Slashdot Mirror

← Back to Stories (view on slashdot.org)

First Trojan for Windows CE Released

Posted by CowboyNeal on from the handheld-infestation dept.

Tuxedo Jack writes "Symantec and The Register are reporting that the first Windows CE trojan horse, known as Brador, has been mailed to Trend Micro. This cannot spread on its own; it must be mailed or transmitted, then opened. Once opened, it opens a TCP port, allowing the remote-controller to connect and establish control over it. As expected, this will most likely be used to make new botnets, and it leads me to wonder: will we soon need firewalls for Windows Embedded?"

4 of 213 comments (clear)

  1. Of course we're going to need firewalls... by Dagny+Taggert · · Score: 4, Insightful

    ..for CE because, as usual, people will have to patch their CE-based PDA. If desktop Windows is any example, most people won't bother to download security updates, leading to exposure to other damaging varients. I'm sure the brains at Symantec are running in high gear right about now.

    --
    Don't be a looter...and yes, I know that it's spelled with an "A" instead of an "E".
  2. first? bullshit. by gl4ss · · Score: 4, Insightful

    since it doesn't even spread or do anything except accept commands over network I highly doubt that it isn't the first of it's kind.

    and tell me, WHAT GOOD WOULD A FIREWALL DO AGAINST AN _INTENTIONALLY_ INSTALLED BACKDOOR PROGRAM? nothing nada zip zero.. if you _wanted_ to run it which you must(in case of this program) you would want to turn off the fw too, no?

    and built for botnets? no way, are you disconnected with reality? building a botnet with these would be total idiocy.

    and then it's for windows mobile, not ce(yes, a mild difference but difference anyways): " Backdoor.Brador.A will work on Windows Mobile 2003 and only affects ARM-based devices."

    oh and another thing. 99% of the time these devices are behind NAT if they're on network.

    --
    world was created 5 seconds before this post as it is.
  3. Re:Windows Broken Security Model. by tesmako · · Score: 4, Insightful

    Well I would love to hear how all the people posting in this story complaining about the operating system security suggest how to prevent this trojan from working? It does not spread, you have to manually download it or get it in a mail, it does not automatically run, you have to run it yourself, just where is the operating system supposed to look to be able to tell that the user needs to protected from itself?

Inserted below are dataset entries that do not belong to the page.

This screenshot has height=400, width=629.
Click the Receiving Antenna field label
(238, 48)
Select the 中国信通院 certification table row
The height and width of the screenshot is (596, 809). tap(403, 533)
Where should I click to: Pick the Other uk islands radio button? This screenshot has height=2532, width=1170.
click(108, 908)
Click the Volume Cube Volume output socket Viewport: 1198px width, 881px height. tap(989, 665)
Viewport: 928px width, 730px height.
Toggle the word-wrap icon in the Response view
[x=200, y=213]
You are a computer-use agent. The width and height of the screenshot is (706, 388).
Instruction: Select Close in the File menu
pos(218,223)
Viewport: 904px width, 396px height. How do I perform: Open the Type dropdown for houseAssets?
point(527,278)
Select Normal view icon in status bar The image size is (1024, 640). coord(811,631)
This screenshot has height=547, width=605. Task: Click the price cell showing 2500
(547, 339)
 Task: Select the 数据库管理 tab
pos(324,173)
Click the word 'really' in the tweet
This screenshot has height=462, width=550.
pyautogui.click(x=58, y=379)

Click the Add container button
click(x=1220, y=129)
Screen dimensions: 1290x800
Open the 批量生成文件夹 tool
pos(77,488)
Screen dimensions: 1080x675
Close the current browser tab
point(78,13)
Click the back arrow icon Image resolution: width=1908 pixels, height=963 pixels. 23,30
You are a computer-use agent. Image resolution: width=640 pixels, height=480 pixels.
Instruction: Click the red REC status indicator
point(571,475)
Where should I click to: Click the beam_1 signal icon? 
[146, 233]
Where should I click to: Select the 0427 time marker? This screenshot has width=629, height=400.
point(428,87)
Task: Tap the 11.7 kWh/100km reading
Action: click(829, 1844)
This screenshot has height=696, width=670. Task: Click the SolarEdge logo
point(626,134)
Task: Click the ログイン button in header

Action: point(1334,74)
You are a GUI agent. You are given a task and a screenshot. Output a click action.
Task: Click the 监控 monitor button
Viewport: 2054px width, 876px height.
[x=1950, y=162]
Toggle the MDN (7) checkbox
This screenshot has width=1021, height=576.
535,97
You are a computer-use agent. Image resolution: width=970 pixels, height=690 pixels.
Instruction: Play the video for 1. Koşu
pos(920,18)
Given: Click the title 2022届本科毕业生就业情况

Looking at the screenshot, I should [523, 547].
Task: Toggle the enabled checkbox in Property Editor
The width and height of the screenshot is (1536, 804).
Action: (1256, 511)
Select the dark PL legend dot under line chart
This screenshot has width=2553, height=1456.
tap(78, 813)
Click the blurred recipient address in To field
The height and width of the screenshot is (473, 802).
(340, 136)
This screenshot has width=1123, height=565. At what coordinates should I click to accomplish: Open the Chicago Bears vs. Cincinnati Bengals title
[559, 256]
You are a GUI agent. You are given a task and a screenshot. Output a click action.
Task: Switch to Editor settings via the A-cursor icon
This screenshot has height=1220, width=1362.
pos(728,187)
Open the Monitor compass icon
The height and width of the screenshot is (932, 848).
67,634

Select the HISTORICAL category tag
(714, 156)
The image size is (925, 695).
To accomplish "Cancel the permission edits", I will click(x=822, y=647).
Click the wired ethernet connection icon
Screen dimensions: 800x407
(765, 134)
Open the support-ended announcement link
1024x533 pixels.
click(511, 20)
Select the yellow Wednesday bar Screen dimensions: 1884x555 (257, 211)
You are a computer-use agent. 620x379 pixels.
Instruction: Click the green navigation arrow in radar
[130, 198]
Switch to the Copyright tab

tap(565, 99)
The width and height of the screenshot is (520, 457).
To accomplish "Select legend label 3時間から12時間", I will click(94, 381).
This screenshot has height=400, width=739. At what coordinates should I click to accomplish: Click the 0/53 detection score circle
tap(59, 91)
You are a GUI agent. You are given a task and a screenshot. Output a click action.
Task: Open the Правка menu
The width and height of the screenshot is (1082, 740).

  4. Not a big deal. by mst76 · · Score: 4, Insightful

    What's the big deal about this, trojans are easy to write for any OS. This particular one opens a listening TCP port, and emails out it's IP address. Since WinCE is a fairly complete OS with a TCP/IP stack and an email client, it's rather obvious that something like this can be written. If they'd discovered a hole that can be exploited without user intervention, that would be big news.

    A possible security weakness of WinCE is that it has no real user and priviledge separation (like Win9x). But what many people who argue for security through priviledge seperation forget to mention is that a standard user (both on NT and Unix) usually has quite a lot of priviledges. You don't need to be root to open ports >1024 or silently send out thousands of emails. Remember, anything YOU can do under a normal user account, a trojan can do as well. So something like this could be easily written for Linux or MacOS. The only security that priviledge separation buys you is that you normally can't change system or other users' files. Since WinCE only supports one user, and the system is in ROM (a hard reset erases all virusses), there is nothing to be gained here.